For us, summer means margaritas and hammocks. But for experts in the health and wellness industry, it’s the time of year to focus on toning down, shaping up, and eating right. We asked four pros for their best advice on making this your healthiest and happiest summer ever—here’s what they had to say.

Expert: Celebrity nutritionist Dr. Lindsey Duncan

Claim to Fame: Transformed fashion designer Marc Jacobs into the super-toned health nut he is today.

Tip: Forget starting your day with oatmeal, suggests Duncan. “For a deliciously filling grab-and-go breakfast, make a protein-fruit smoothie by blending six to eight ounces of unsweetened almond milk, a half cup of rolled oats, three fresh or frozen strawberries, a half banana, and six ice cubes.” When it comes to snacking, be smart. Wholesome, non-processed Larabars are great on-the-go options. If you’ve just finished a workout, Duncan says to “look for carbs and protein to help the recovery and repair process.” His favorite post-workout snacks: an organic banana dipped in almond butter or sunflower seed butter, and a glass of goji berry juice to prevent muscle soreness.

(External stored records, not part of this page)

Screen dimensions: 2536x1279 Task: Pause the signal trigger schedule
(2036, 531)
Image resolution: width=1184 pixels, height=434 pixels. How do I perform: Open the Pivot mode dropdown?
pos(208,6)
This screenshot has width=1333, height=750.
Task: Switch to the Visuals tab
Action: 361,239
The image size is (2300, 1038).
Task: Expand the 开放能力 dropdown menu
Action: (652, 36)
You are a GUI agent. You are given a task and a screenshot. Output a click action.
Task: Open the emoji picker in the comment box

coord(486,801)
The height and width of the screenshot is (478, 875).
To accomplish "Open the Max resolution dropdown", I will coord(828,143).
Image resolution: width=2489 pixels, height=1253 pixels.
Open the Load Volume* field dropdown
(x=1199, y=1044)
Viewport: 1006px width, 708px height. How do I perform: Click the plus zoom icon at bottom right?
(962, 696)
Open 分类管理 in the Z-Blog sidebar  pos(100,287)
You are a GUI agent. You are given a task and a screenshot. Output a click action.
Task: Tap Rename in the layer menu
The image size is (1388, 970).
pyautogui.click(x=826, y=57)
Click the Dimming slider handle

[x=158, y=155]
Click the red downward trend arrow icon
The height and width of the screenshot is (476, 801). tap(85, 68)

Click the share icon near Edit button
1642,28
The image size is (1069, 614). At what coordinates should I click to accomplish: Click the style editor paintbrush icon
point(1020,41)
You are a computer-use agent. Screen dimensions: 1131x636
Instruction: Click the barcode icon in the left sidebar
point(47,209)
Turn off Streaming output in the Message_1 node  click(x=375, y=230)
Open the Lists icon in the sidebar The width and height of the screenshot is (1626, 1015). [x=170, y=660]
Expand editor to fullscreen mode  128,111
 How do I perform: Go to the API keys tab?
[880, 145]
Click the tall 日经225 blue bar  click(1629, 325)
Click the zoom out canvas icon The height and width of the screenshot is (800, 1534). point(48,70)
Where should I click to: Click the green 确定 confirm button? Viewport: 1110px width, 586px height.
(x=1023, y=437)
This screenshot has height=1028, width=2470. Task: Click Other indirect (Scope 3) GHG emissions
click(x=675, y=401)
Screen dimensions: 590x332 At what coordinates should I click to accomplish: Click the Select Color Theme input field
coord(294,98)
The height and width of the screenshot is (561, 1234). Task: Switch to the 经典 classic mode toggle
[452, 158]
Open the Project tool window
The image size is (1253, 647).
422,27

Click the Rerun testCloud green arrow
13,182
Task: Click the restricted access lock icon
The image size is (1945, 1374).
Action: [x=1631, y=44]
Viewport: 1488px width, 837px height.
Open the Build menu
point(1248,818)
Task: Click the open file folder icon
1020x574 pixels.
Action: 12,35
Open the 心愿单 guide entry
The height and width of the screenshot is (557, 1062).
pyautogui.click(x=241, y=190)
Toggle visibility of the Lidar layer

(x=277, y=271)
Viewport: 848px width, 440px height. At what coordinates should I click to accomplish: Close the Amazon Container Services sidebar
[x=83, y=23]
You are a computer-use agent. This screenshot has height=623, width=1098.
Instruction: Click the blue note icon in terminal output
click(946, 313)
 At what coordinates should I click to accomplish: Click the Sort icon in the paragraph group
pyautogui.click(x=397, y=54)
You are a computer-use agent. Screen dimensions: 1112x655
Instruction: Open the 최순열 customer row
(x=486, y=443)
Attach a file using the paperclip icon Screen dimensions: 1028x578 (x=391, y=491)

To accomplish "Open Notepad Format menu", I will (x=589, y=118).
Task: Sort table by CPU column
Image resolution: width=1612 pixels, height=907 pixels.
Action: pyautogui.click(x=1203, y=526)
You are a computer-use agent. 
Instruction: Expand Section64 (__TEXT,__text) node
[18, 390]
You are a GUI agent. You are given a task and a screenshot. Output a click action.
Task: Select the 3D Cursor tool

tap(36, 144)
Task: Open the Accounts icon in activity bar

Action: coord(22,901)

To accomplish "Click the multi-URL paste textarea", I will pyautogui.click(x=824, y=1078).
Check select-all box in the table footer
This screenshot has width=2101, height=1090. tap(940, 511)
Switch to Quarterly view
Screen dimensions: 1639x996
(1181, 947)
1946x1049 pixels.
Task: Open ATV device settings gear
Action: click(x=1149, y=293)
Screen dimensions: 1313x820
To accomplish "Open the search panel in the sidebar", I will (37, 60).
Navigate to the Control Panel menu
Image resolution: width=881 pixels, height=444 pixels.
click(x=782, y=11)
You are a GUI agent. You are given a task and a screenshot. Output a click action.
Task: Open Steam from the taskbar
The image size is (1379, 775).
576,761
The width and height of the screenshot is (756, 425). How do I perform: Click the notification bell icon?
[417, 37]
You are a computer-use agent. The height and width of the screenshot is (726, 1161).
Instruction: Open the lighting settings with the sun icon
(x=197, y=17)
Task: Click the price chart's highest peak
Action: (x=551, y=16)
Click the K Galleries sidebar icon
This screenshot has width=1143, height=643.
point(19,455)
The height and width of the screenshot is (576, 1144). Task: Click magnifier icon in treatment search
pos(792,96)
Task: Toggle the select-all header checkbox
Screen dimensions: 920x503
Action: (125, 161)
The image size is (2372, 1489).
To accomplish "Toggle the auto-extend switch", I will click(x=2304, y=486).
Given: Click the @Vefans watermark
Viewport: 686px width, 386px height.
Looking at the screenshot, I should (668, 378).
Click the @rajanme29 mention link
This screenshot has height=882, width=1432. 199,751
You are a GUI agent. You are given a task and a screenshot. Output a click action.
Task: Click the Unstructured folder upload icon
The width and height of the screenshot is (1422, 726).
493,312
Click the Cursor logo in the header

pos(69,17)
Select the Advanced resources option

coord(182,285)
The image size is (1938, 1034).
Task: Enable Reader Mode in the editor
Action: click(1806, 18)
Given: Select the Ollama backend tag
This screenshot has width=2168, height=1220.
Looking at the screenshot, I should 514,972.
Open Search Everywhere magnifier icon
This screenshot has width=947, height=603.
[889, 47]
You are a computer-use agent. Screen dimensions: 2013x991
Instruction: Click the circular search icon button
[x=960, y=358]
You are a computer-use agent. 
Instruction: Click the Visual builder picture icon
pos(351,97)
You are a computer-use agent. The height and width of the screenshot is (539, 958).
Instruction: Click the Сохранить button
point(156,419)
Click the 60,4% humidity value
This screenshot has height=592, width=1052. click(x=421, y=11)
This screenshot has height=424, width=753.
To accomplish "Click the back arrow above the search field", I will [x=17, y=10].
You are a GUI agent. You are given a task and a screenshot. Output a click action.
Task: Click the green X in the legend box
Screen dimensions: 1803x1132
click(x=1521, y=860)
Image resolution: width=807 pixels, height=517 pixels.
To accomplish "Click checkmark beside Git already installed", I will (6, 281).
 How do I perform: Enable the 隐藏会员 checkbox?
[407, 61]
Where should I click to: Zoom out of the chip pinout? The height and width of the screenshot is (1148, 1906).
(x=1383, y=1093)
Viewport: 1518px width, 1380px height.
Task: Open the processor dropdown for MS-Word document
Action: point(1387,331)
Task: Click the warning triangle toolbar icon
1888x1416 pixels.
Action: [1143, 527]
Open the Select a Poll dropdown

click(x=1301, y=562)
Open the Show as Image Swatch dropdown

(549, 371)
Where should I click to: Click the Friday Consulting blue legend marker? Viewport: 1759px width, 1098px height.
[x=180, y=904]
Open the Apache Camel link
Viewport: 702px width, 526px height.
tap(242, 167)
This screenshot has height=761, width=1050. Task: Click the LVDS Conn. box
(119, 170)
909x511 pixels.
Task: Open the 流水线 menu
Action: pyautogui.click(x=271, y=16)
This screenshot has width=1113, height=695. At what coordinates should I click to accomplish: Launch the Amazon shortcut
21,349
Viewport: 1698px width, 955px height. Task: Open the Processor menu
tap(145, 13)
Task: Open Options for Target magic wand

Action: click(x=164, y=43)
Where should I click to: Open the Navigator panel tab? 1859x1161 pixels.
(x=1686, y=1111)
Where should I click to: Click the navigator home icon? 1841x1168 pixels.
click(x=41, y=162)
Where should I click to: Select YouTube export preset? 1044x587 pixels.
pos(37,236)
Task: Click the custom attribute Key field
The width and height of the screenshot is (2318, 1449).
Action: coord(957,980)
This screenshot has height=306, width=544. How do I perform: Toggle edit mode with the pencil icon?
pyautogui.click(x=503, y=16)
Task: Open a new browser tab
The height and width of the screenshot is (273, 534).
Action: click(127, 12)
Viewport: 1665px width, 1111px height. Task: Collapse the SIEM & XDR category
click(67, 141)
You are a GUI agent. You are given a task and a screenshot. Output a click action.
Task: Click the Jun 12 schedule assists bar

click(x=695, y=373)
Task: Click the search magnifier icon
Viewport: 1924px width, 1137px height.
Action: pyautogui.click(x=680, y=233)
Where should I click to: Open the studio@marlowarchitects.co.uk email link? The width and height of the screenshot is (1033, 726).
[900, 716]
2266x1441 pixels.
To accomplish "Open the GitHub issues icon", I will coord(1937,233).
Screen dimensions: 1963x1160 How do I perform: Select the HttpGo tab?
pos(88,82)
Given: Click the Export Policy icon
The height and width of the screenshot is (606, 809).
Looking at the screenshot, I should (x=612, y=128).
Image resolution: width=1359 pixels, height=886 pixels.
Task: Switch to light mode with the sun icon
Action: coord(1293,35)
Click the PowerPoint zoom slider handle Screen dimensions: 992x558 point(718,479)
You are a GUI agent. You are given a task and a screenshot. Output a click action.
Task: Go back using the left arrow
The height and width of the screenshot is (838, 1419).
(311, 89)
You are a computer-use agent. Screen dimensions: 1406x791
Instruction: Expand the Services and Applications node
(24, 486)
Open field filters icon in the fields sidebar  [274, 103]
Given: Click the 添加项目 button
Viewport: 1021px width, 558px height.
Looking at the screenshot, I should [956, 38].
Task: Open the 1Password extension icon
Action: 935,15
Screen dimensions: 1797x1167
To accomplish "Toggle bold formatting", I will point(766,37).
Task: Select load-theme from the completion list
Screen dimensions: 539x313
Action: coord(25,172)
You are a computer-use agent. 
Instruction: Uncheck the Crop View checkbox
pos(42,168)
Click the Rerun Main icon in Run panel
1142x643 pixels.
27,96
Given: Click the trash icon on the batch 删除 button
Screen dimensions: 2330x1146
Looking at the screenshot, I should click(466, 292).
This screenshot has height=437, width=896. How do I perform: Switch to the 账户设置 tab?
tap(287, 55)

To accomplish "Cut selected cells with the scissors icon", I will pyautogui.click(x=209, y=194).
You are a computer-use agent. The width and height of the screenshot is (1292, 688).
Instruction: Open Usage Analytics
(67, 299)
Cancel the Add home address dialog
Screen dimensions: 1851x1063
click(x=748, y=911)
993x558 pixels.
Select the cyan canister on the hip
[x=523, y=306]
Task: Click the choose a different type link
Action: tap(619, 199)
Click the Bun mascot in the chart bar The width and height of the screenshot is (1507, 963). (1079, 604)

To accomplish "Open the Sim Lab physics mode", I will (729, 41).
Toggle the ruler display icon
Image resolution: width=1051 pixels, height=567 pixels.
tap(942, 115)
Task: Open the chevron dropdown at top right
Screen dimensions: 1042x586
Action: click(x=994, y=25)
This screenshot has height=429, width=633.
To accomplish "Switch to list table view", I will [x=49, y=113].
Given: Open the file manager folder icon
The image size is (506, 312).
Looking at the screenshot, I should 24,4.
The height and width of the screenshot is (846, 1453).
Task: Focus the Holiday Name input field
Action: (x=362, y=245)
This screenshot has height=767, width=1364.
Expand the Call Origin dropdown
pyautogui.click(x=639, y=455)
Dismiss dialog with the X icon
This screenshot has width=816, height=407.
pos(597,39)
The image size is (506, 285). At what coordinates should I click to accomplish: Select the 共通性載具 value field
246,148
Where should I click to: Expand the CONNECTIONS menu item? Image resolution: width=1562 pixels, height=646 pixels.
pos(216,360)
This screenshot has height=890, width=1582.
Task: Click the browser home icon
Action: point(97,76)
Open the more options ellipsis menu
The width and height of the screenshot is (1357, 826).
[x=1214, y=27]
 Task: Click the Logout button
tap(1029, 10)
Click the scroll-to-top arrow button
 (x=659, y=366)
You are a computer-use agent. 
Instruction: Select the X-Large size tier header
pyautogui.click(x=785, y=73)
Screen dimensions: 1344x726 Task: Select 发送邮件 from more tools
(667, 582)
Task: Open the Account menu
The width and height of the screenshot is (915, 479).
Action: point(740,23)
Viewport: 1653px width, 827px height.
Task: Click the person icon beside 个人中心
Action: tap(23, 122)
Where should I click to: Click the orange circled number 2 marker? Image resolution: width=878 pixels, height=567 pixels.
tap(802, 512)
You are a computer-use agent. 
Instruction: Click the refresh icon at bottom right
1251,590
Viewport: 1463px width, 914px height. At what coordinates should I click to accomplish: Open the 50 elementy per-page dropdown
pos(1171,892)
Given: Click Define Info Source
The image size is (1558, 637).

Expert: Pro surfer Lisa Anderson

Claim to Fame: Part of Roxy’s pro team

Tip: Summer is time to simplify your routine. "I try to stay away from blow-dryers in the summer,” says Anderson. "To keep my hair hydrated, I use plenty of leave-in conditioners and moistening masks." She's also a stickler for sunscreen. "The first thing I do every morning is apply different layers of clear and skin-tone sunscreens for maximum coverage. After the beach, I thoroughly rinse it all off to avoid breakouts, then I moisturize."

Expert: Fitness Manager, Keith Irace

Claim to Fame: Over 20 years experience; Group Fitness Regional Manager for the Equinox Clubs in California

Tip: Target your trouble spots. To tone flabby arms, Irace suggests doing a squat with a bicep curl and overhead shoulder press using three to five pound dumbbells. To tone legs and glutes, try the side-to-side leap squat keeping legs together. For those all-important abs, Irace swears by the tummy twist. Start by sitting on the ground and lift legs to establish a balanced V-sit position. “Move your right hand off your right leg to twist and reach behind you as far as you can. Return hand to the leg and repeat on the left side. Twist six times on each side," says Irace.

Expert: Celebrity trainer Joey Hudson

Claim to Fame: His clients include stars like Shannyn Sossamon and Sarah Roemer

Tip: "There's no secret exercise, cleanse or crash diet that does it all. You need variety to succeed in health and fitness, so mix it up and try yoga, Pilates, spinning, and a killer bootcamp class,” says Hudson. Although women tend to focus more on the lower body, Hudson says the upper body needs love, too. Multiple-joint exercises like a squat with a shoulder press for 15 repetitions increases the metabolism more than a standard squat.